Vien R. Guenther
Exploring Saguaro National Park – Tucson, Arizona
Updated: Jan 7
Arizona has three national parks: Petrified Forest National Park, Grand Canyon National Park and Saguaro National Park. Each is different and offers diverse amazing features. What’s different in Saguaro National Park is the focus on its amazing living features, the Saguaro Cactus, the universal symbol of the American West. Saguaro National Park protects this largest cactus, which you can find almost nowhere outside of Arizona except in northern Mexico.
Located in Arizona, one of the hottest states in the United States, the park is open every day, except Christmas. We visited this park in winter on our way to California. With temperatures from the low 50's to the high 70's in winter, it is a perfect time to explore here. Although we missed the blooming time in Spring, we were at least able to explore the park without crowds and avoided the summer heat.
Saguaro National Park is located on the edge of the Sonoran Desert. It was first declared a National Monument on March 1, 1933 by Herbert Hoover, the 31st President of the United States. Then the monument was elevated to National Park in 1994 by Congress.

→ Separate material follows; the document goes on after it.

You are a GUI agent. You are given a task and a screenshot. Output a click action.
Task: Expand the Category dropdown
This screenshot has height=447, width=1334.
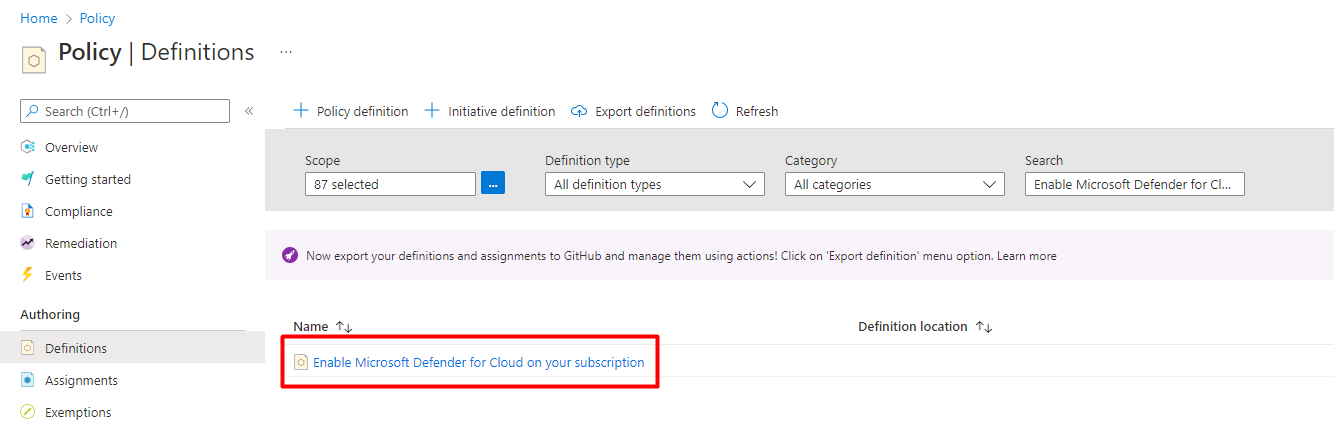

Saguaro National Park is composed of two distinct districts outside of Tucson: The Rincon Mountain District on the east side and the Tucson Mountain District on the west side, which is the part we visited.
The Tucson Mountain District contains desert scrub, and desert grassland with wildlife living in the area including coyote, Gambel’s quail and desert tortoise. The Rincon Mountain District, on the other hand contains desert scrub, desert grassland, oak woodland, pine-oak woodland, pine forest and mixed conifer forest. The Rincon Mountains, which are considerably higher, have more diverse plant and wildlife living in the area: black bear, Mexican spotted owl, Arizona mountain king snake, and white-tailed deer. The area is a desert but it receives enough water to sustain plants and animals living here. They are well adapted to drought and long dry periods which is typical in a desert landscape.
THE SAGUARO CACTUS
The Saguaro Cactus (Carnegiea gigantea), are found only in the Sonoran Desert, in southern Arizona and in western Sonora in Mexico. Some stray ones can be found in southeast California.

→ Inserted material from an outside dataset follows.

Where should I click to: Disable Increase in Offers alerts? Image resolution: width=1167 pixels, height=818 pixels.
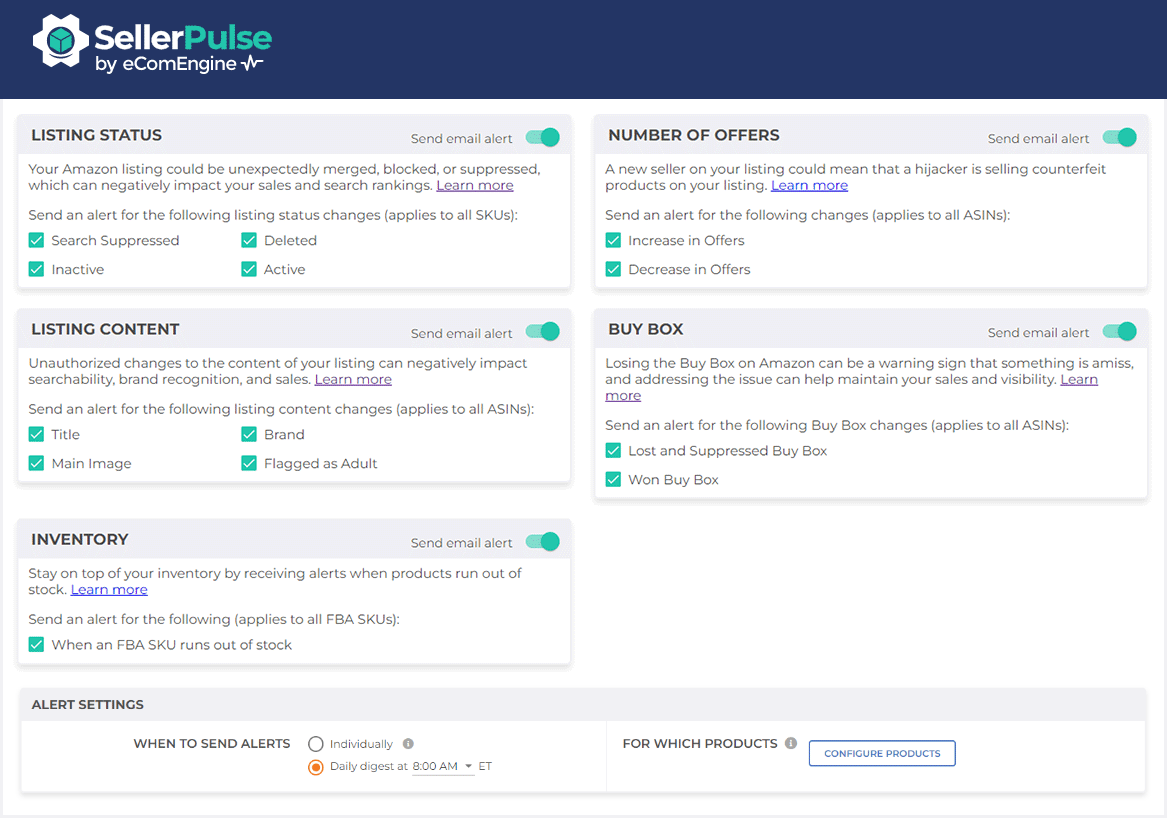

Saguaros are very slow growing and they can live as long as 150 to 200 years old. With the right growing conditions, they can grow as high as 40 to 60 feet, but may take 20 and 50 years to reach a height of only 3 feet. If they can get plenty of rain, they can absorb and store large amounts of water and will weigh between 3200 to 4800 pounds. You don't want to be under one of these when it's windy! Saguaro has one deep root that extends into the ground for more than two feet, but most of its roots are only four to six inches deep, a large root network that can spread as far as its height.
The Saguaro bloom from April through June. It is the state flower of Arizona. Its white silky flower opens after sunset and closes mid-afternoon. It produces large amounts of pollen, nectar and fruits which are food for main pollinators such as hummingbirds, honeybees and bats. These pollinators are one important factor for their continued existence. They grow slowly from seed and only reach a height of 0.25 inches in two years.
Birds create holes in saguaros for nesting. Saguaro then creates a callous tissue on the wounds to protect itself. When Saguaro dies these nests remain and are called, "Saguaro Boots". Native Americans use these as water containers or storage vessels. Saguaro's wooden ribs, formed as a skeleton, are used by native Americans as a building material for such things as roofs and furniture.
Arizona has strict laws in harvesting, collecting and/or destruction of this giant cactus such as by shooting (also called "cactus plugging"). You might not get 25 years in prison when caught, but you don't want to get revenge from a giant cactus either. It happened to a man trying to fell a Saguaro by shooting it in 1982 and was killed when an arm of the Saguaro fell on him. The 500-pound arm of the Saguaro crushed him and his car. As if that was not enough, the cactus trunk fell on him as well.
The largest known living Saguaro listed since 2014 in the United States is a 200-year-old specimen in Maricopa County in Arizona. It measures 45 feet tall with a 10-foot girth.
You can find Saguaro at the visitor center, convenient for those who are not able to explore on foot. But if you are able, why just stay there, you will find more than just cactus if you hike. There are short, well-maintained trails in the park where you will find historic sites and structures. Serious hikers take note though, back country permit is required to hike 12 miles to Manning Cabin.
In Saguaro National Park, you will find evidence of human activities that span more than 8,000 years. There are prehistoric sites such as petroglyphs and pictographs, as well as later period historic sites.
In the Tucson Mountain District, on Signal Hill Trail, you will find petroglyphs on boulders covering the hillside. Most of the rock art in the park was created by the prehistoric Hohokam who lived in the area from 200 to 1400 CE. I just hope visitors will respect this area and not vandalize these important prehistoric sites for others to enjoy.